■ TASK DESCRIPTION:
Only an exact copy of the entries, stripped of pictures, will serve as the answer.

■ MATERIALS PROVIDED:

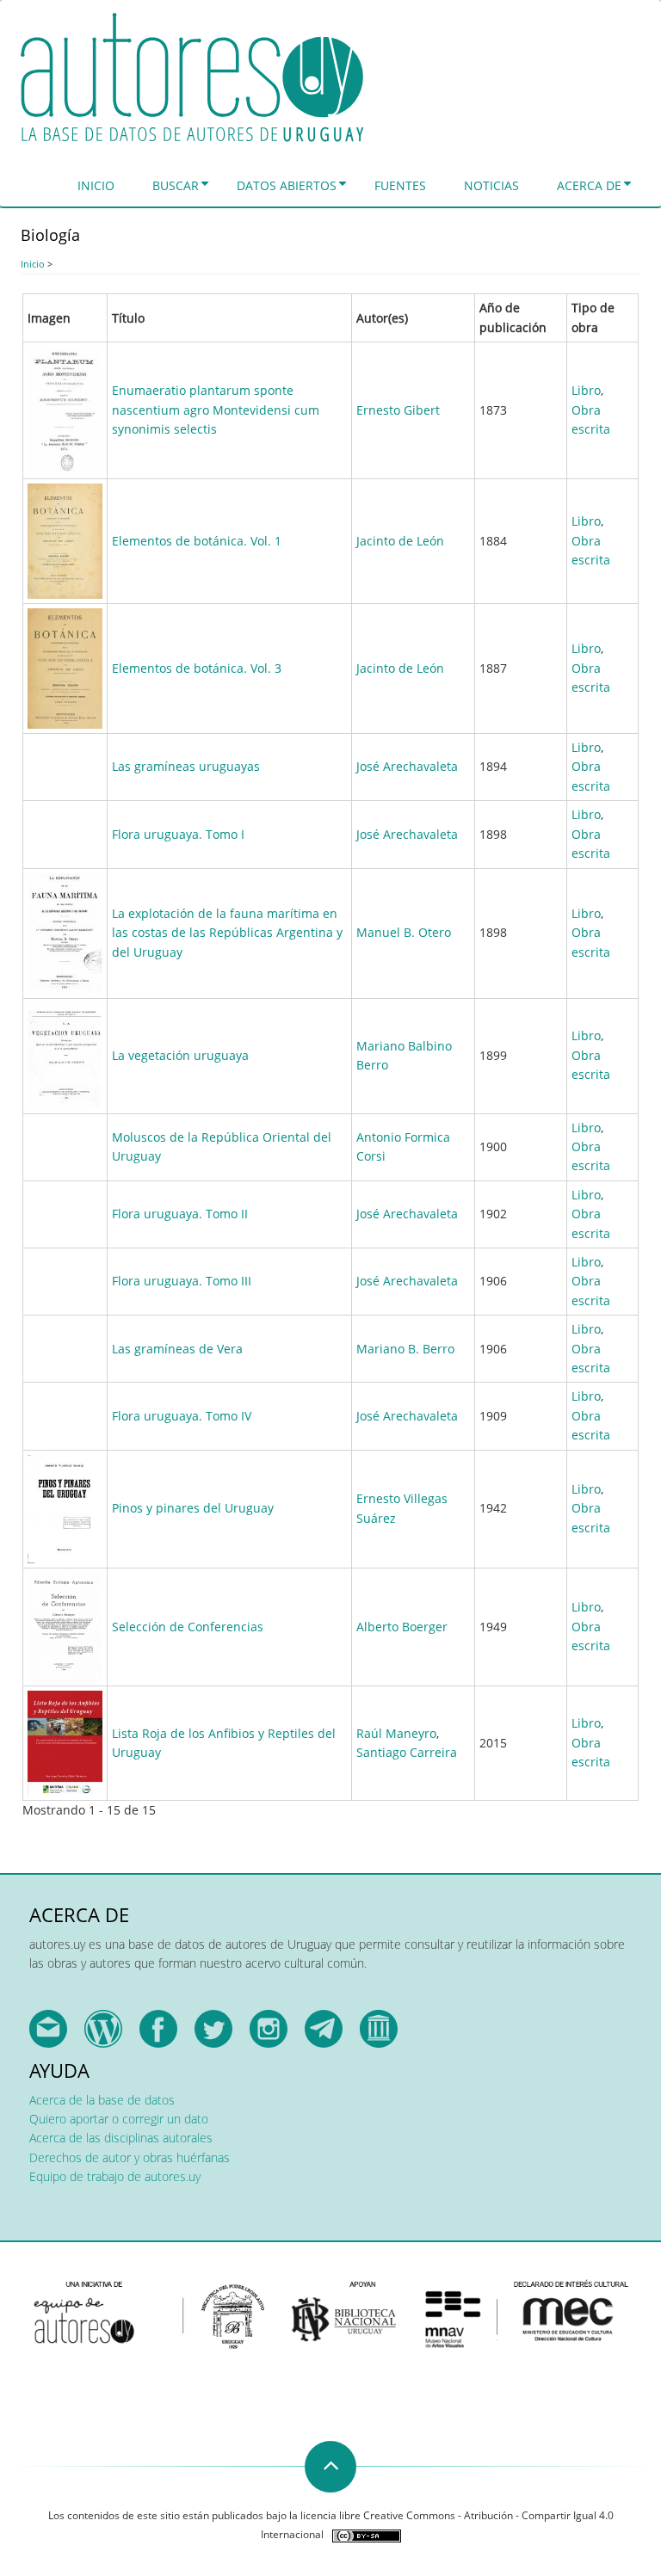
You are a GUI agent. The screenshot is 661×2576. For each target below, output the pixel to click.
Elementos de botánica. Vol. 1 (196, 541)
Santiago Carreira (406, 1752)
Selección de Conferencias (187, 1626)
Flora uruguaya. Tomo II (180, 1213)
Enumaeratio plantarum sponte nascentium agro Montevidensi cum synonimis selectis (215, 409)
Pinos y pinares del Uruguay (193, 1508)
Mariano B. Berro (405, 1348)
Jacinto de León (400, 541)
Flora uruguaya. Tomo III (181, 1281)
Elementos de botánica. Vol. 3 (196, 668)
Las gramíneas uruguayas (186, 766)
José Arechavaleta (407, 766)
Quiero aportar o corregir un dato (118, 2119)
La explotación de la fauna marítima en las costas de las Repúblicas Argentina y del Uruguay (227, 932)
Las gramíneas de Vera (177, 1348)
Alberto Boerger (402, 1626)
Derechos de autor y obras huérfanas (129, 2157)
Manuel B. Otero (403, 932)
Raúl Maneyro (396, 1733)
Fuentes (400, 185)
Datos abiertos (287, 185)
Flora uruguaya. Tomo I (178, 834)
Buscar (175, 185)
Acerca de (589, 185)
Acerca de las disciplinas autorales (121, 2137)
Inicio (95, 185)
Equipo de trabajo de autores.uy (115, 2176)
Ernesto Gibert (398, 410)
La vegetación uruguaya (180, 1055)
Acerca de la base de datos (102, 2100)
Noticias (491, 185)
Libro (586, 390)
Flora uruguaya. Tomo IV (181, 1416)
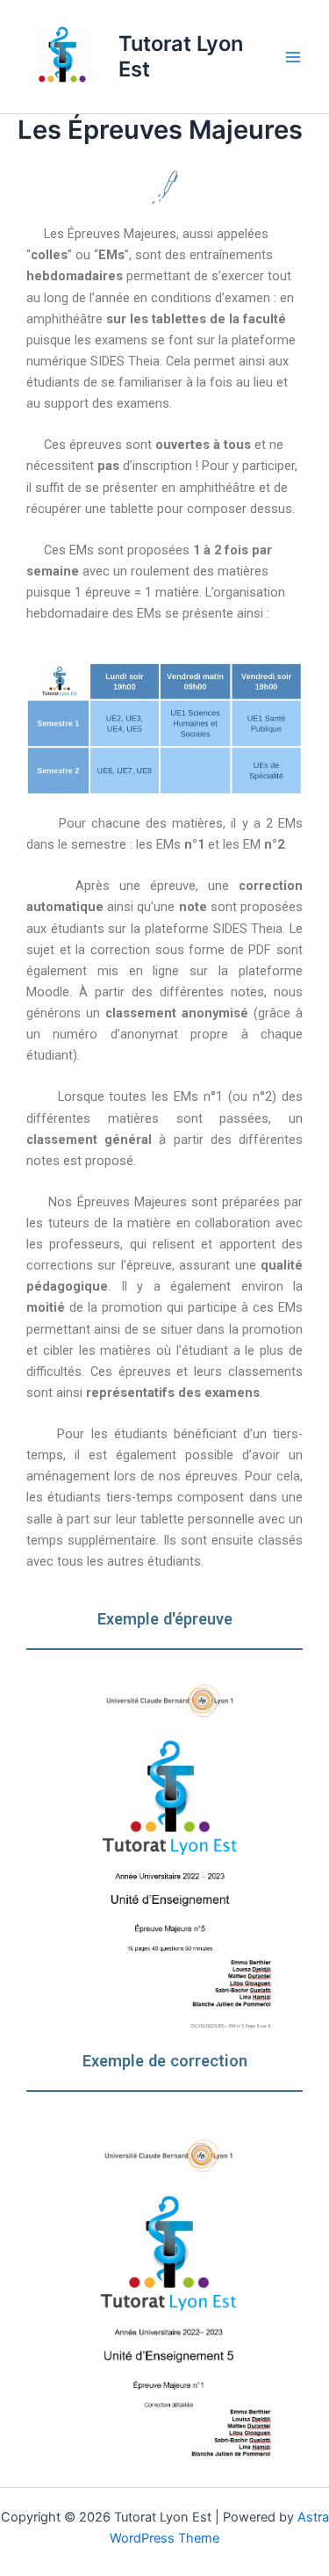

■ YOUR SOLUTION:
You are a GUI agent. The screenshot is 661×2576. For each target below, output the pixel to click.
Elementos de botánica. Vol. 1 (196, 541)
Santiago Carreira (406, 1752)
Selección de Conferencias (187, 1626)
Flora uruguaya. Tomo II (180, 1213)
Enumaeratio plantarum sponte nascentium agro Montevidensi cum synonimis selectis (215, 409)
Pinos y pinares del Uruguay (193, 1508)
Mariano B. Berro (405, 1348)
Jacinto de León (400, 541)
Flora uruguaya. Tomo III (181, 1281)
Elementos de botánica. Vol. 3 (196, 668)
Las gramíneas uruguayas (186, 766)
José Arechavaleta (407, 766)
Quiero aportar o corregir un dato (118, 2119)
La explotación de la fauna marítima en las costas de las Repúblicas Argentina y del Uruguay (227, 932)
Las gramíneas de Vera (177, 1348)
Alberto Boerger (402, 1626)
Derechos de autor y obras huérfanas (129, 2157)
Manuel B. Otero (403, 932)
Raúl Maneyro (396, 1733)
Fuentes (400, 185)
Datos abiertos (287, 185)
Flora uruguaya. Tomo I (178, 834)
Buscar (175, 185)
Acerca de (589, 185)
Acerca de las disciplinas autorales (121, 2137)
Inicio (95, 185)
Equipo de trabajo de autores.uy (115, 2176)
Ernesto Gibert (398, 410)
La vegetación uruguaya (180, 1055)
Acerca de la base de datos (102, 2100)
Noticias (491, 185)
Libro (586, 390)
Flora uruguaya. Tomo IV (181, 1416)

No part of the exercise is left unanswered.